Proust said, “The real voyage of discovery consists not in seeking new landscapes, but in having new eyes”
I enjoyed watching the recent movie version of “Sherlock Holmes” starring Robert Downy Jr. and Jude Law as Dr. Watson. Homes is intelligent, to be sure, yet his greatest asset is his keen sense of perception. His senses are presented as hyper-keen, he is inundated with the sounds, sights, and smells of others. He solves the case by paying attention to small details such as a smudge of chalk, a splash of ink, faint aromas. in other words, he is being mindful of his surroundings. And by doing so, he fulfills Proust’s admonition.
Proust also points to the futility of the “geographic cure.” New landscapes rarely work because we bring our old mind (and eyes) with us.

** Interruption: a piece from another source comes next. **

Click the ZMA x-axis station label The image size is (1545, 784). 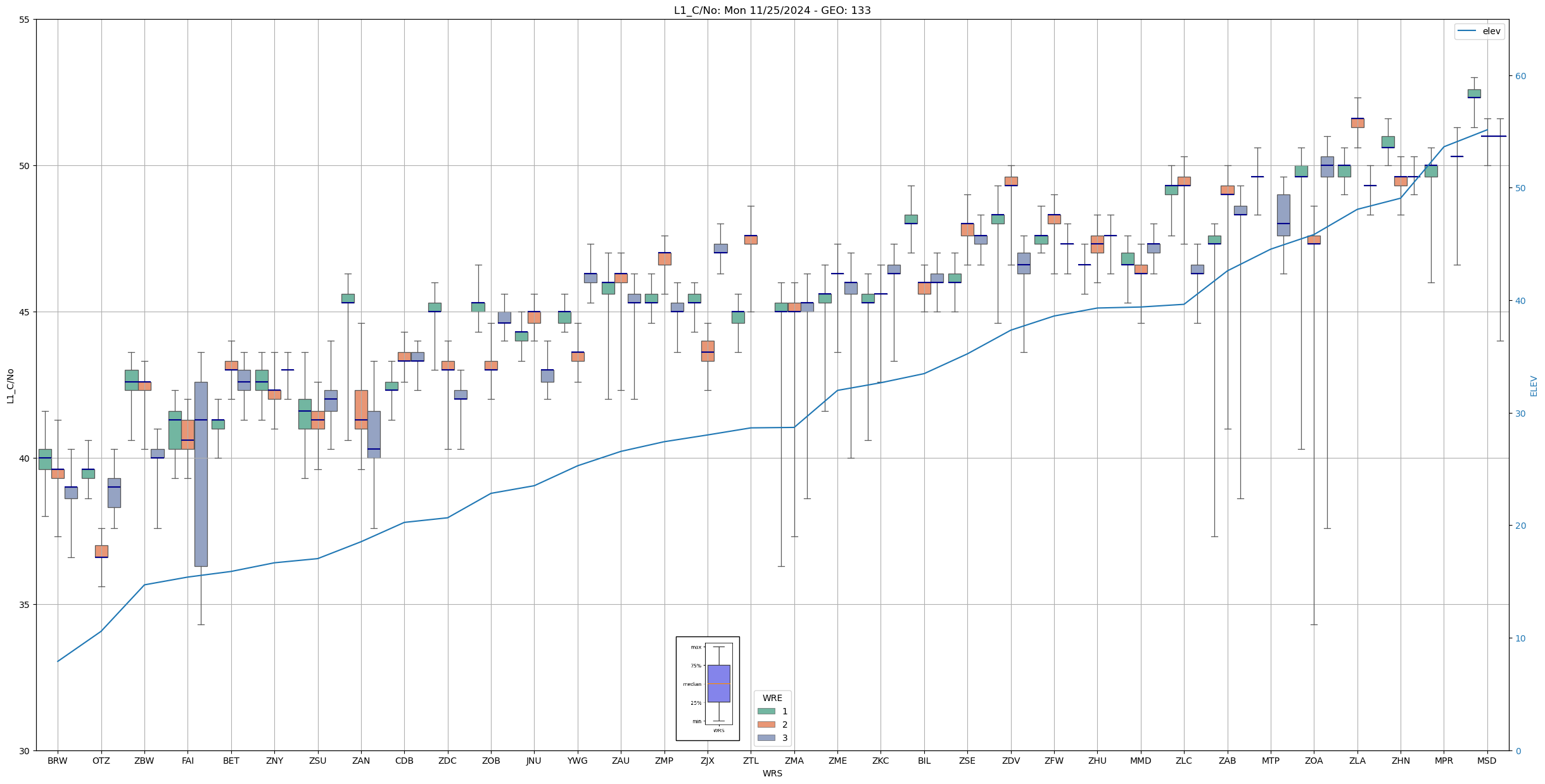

After the sheen of newness wears off, we are back to old habit patterns of mind in the new place.
In Wild Chickens and Petty Tyrants: 108 Metaphors for Mindfulness, metaphor 106,”The Clothes Don’t Make the Man,” turns to Thoreau’s quote, “Beware of all enterprises that require new clothes, and not rather a new wearer of clothes.”
We can transform our experience right now without requiring anything from outside of ourselves. We just have to open our eyes and see what is right before us. We don’t need any tricks, gadgets, or conditions. Just pay attention!
The French philosopher and mathematician, Pascal, suggested our greatest downfall was our inability to sit in a quiet room alone (doing mindfulness meditation, of course!)
Of course, to really pay attention we must be free of the encumbering influence of imagination. We must relinquish our preoccupation with anticipating the future and dragging around the past in memory. Then we can be open to what is happening to now without preconception, bias, and anxiety.
Finally, William James cautioned that our intellectual life is comprised almost wholly in substituting a conceptual order for the perceptual order in which our experience originally lives. The real action is not in thinking about our experience but in experiencing our experience.
Thanks to these old dead philosophers (real and fictional) for their wisdom!